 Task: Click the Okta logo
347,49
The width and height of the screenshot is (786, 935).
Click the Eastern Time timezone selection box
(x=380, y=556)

==*==

Give all the lines above again, exactly.

 Task: Click the Okta logo
347,49
The width and height of the screenshot is (786, 935).
Click the Eastern Time timezone selection box
(x=380, y=556)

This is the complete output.